Avec ce livre, Christiane Veschambre franchit une nouvelle étape, qui nous paraît décisive, dans l’exploration de sa propre parole [[Voir notre présentation de l’auteur au numéro 25 des Hommes sans Épaules.]]. Elle parvient au plus près de cette vérité poursuivie sans relâche : à la fois celle de l’écriture et celle de la personne.

Le poème « narratif » qui nous était annoncé, nous le dirions plutôt « évocatoire », car il ramène au jour d’une émotion contenue – et dans le partage d’une présence – la vie humble d’une famille dont l’auteur est la mémoire « incarnée ». L’histoire de nos parents nous est obscure. C’est de cette obscurité que nous venons, constatait déjà Christiane Veschambre dans son livre Les Mots pauvres. Et c’est précisément avec les mots les plus « pauvres » (qui ne sont pas les plus faibles) que notre poète invente et articule un langage différent de celui de ses écrits antérieurs, langage de pudeur pour conduire à la lumière et jusqu’à l’épure une mémoire dénudée.

Joséphine, la mère, mise au monde/ sans être née, son passage sur terre/ personne// ne s’en est/ aperçu.
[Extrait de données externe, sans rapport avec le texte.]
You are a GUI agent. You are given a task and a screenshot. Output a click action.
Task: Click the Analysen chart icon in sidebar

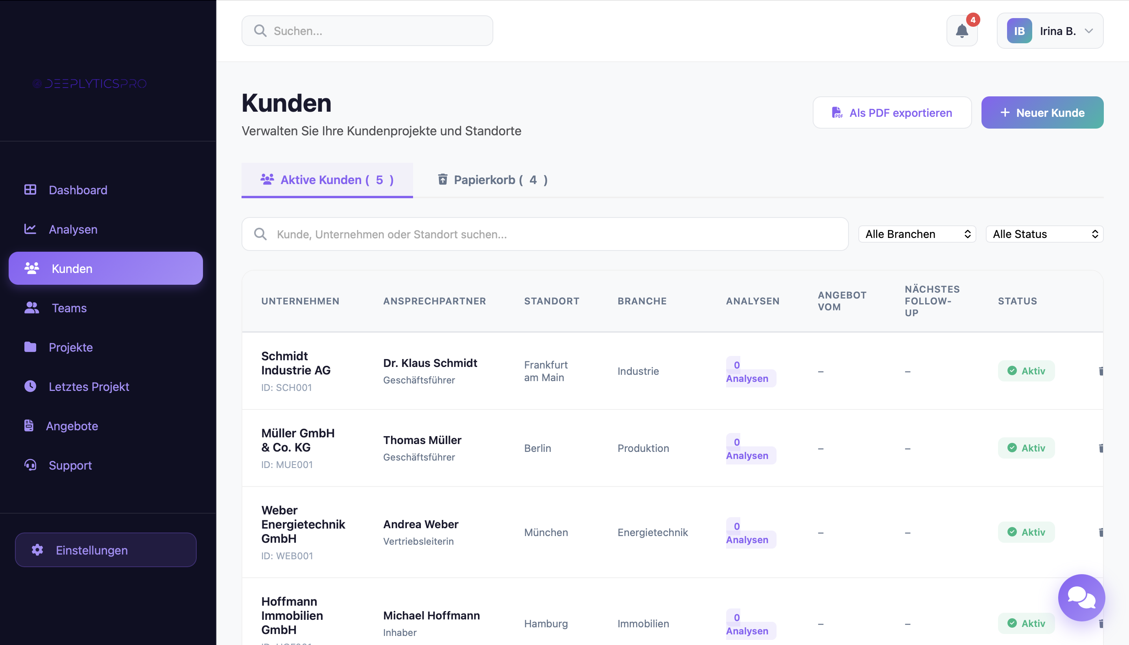[x=30, y=229]
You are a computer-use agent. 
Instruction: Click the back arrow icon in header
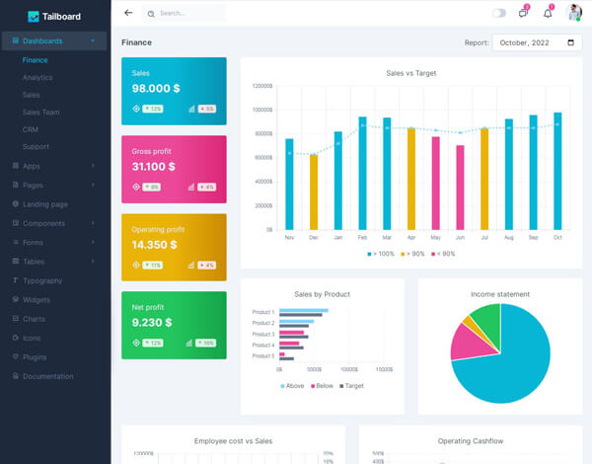(x=128, y=13)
Les « comptines » du poème lui tressent l’osier/ d’un berceau ; moi, dit le deuil, je n’ai plus/ qu’à le balancer.

À travers le prisme des souvenirs d’enfance, une foule de petits émois, pauvres bonheurs à la modestie déchirante, vient témoigner que vivaient Robert et Joséphine, invisibles dans le chaudron de l’Histoire, dans la soupe de détresse.
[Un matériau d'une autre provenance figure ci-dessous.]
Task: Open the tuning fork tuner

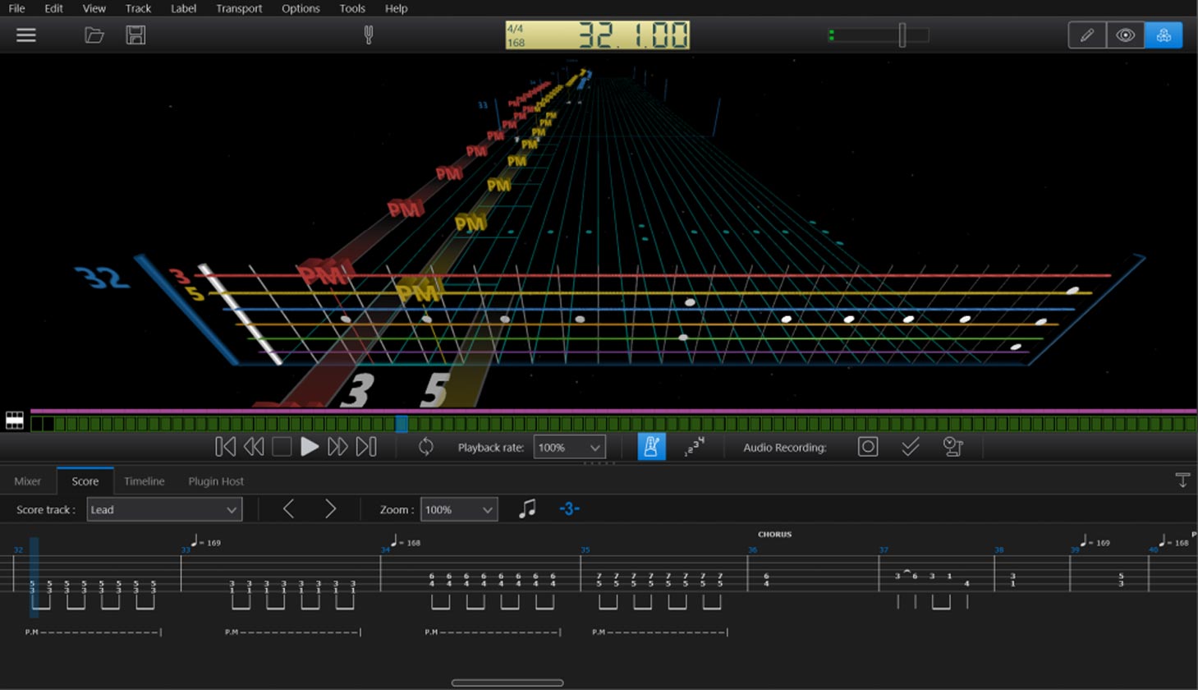Action: (368, 35)
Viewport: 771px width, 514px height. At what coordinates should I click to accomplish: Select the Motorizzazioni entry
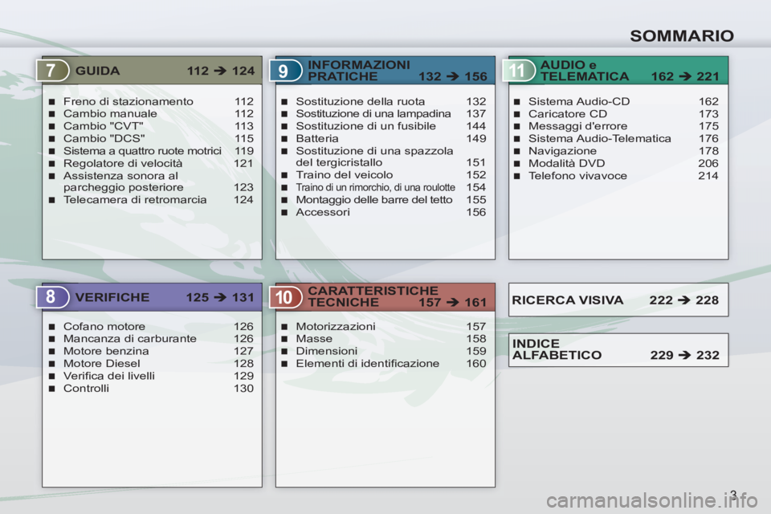coord(335,327)
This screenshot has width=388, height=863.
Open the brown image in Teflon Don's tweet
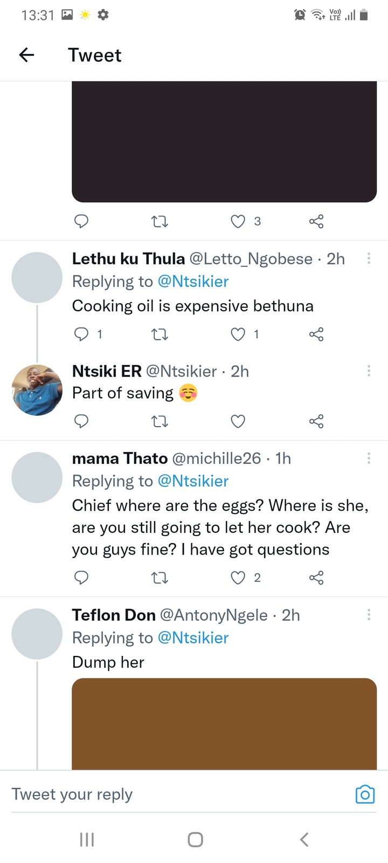pos(224,724)
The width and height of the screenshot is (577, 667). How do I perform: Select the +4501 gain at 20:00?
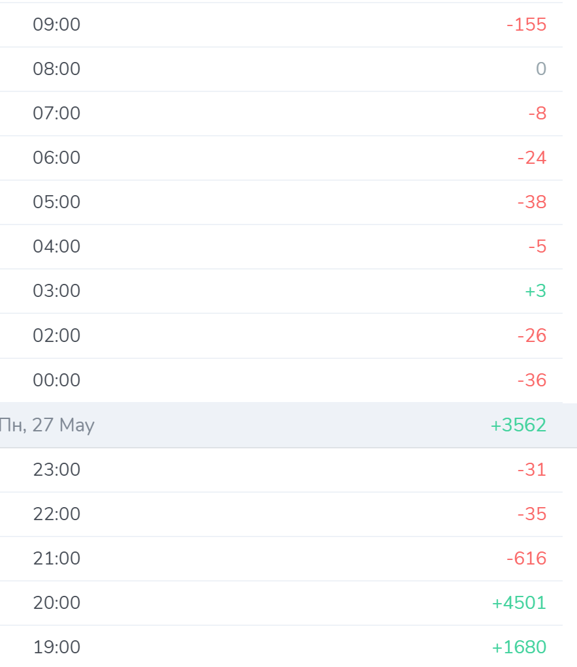coord(519,603)
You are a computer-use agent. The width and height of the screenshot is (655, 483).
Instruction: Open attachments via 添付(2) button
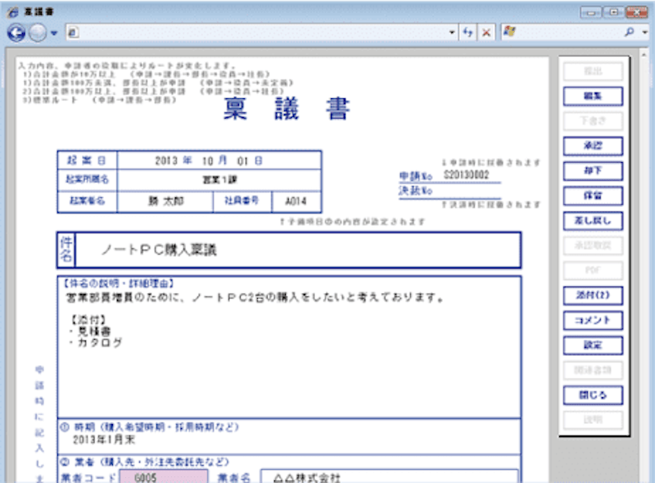[593, 296]
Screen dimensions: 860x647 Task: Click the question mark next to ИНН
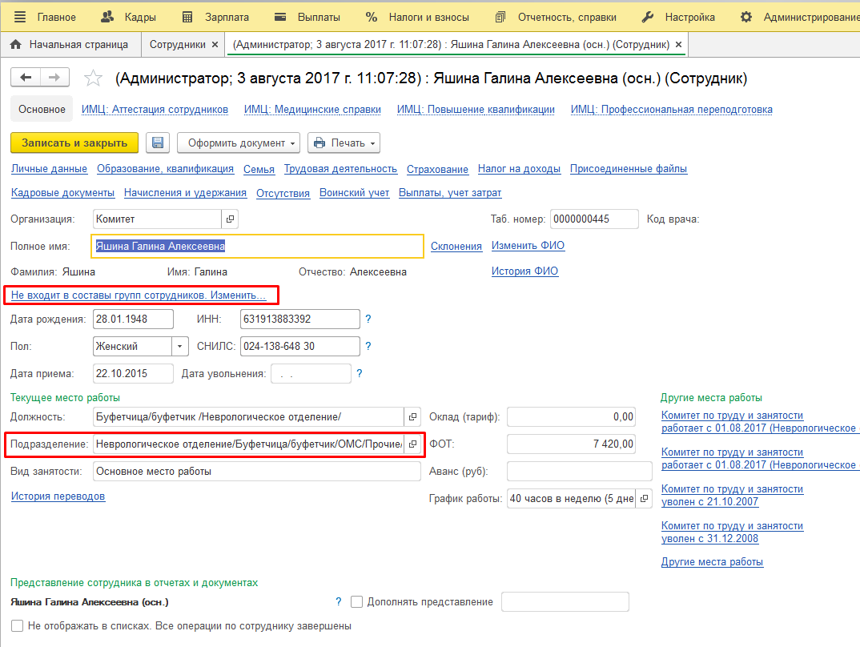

Le poète dresse leurs deux figurines sur tumulus :

petites/ à poser/ au-devant de moi/ dans l’espace/ qui m’échappe// et m’attend

Un ouvrage de tout premier ordre et d’une telle originalité que nous ne lui voyons pas d’équivalent dans la création contemporaine.

©Paul Farellier

(Note de lecture in Les Hommes sans épaules, n° 26, 2nd semestre 2008)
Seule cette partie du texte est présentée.